(Dataset records)

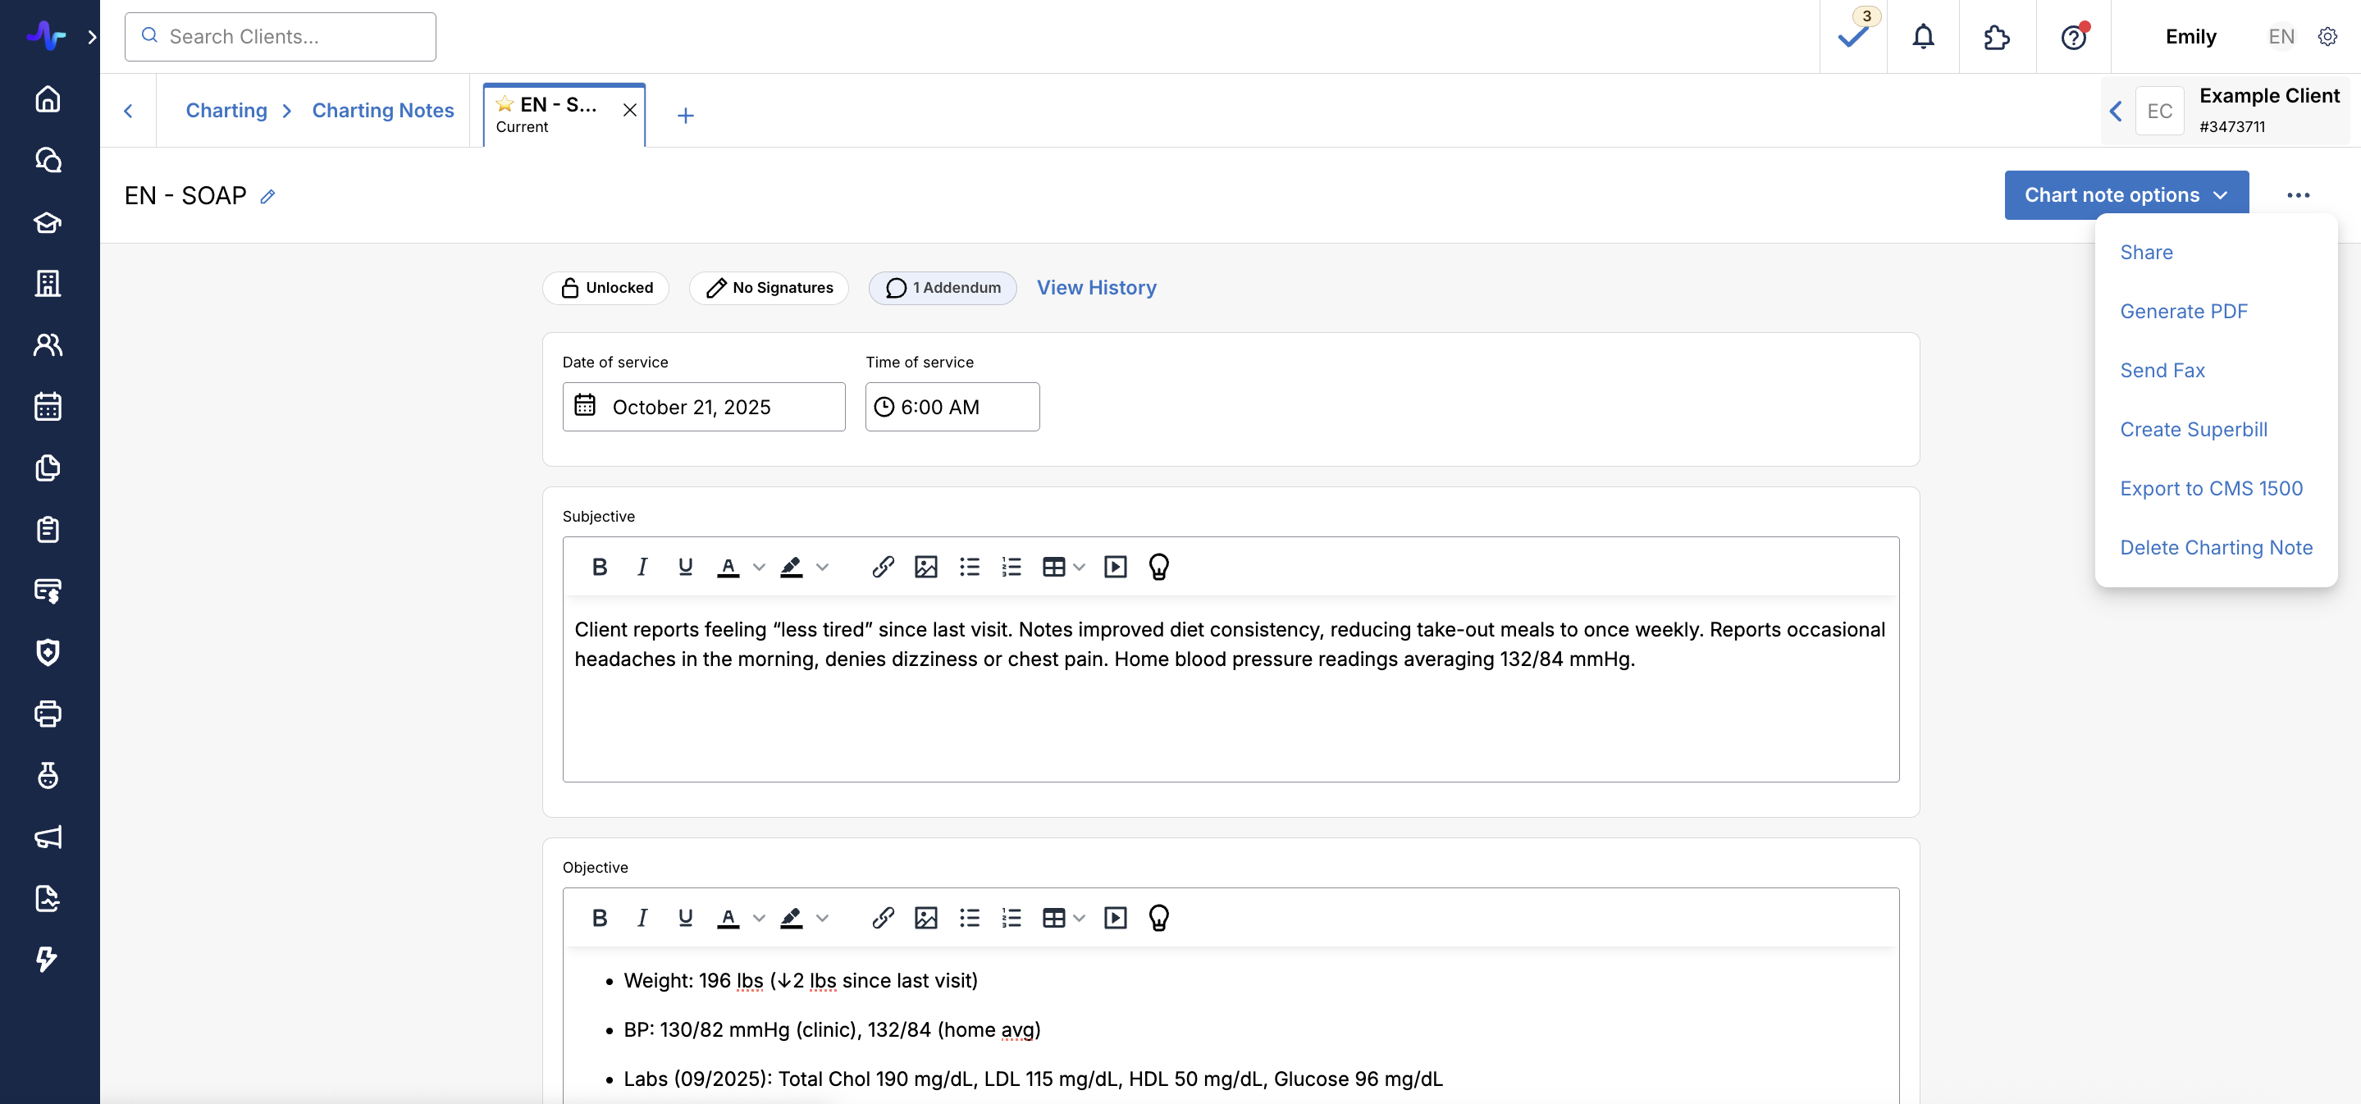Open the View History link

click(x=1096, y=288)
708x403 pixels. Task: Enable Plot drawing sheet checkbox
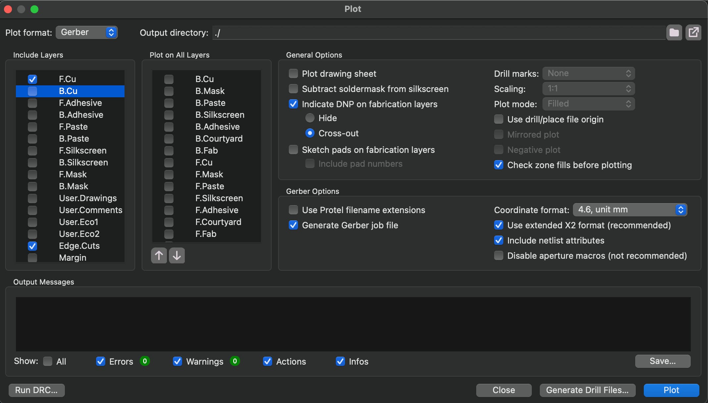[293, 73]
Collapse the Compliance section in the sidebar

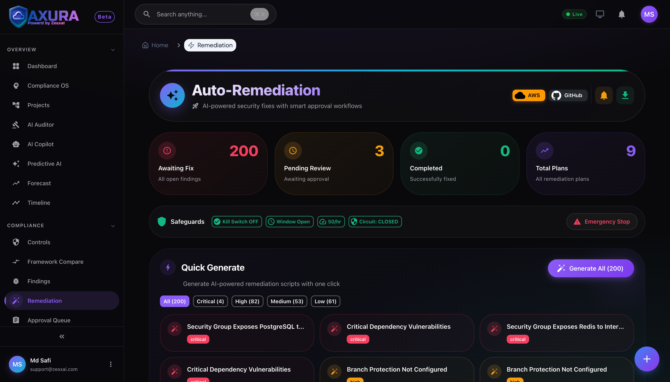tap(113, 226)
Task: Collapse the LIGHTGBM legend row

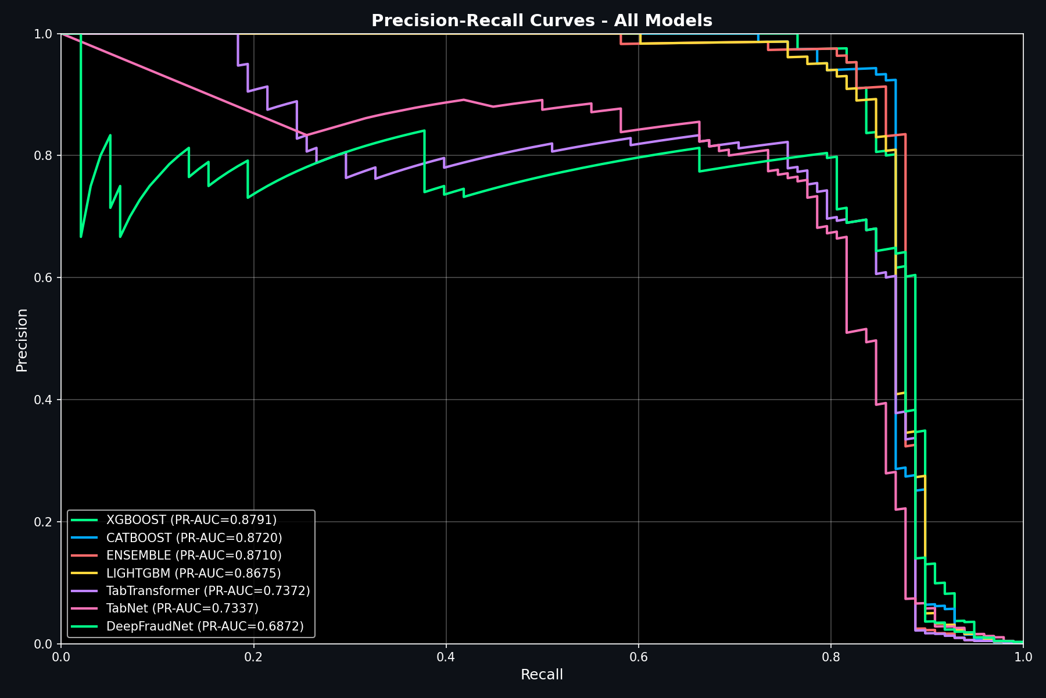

### [Task]
Transcription of the lines from the one with "Collapse the Compliance" through the end of the entries is required, exact and with no pictures.

### [Reply to the exercise]
Collapse the Compliance section in the sidebar

tap(113, 226)
Task: Collapse the LIGHTGBM legend row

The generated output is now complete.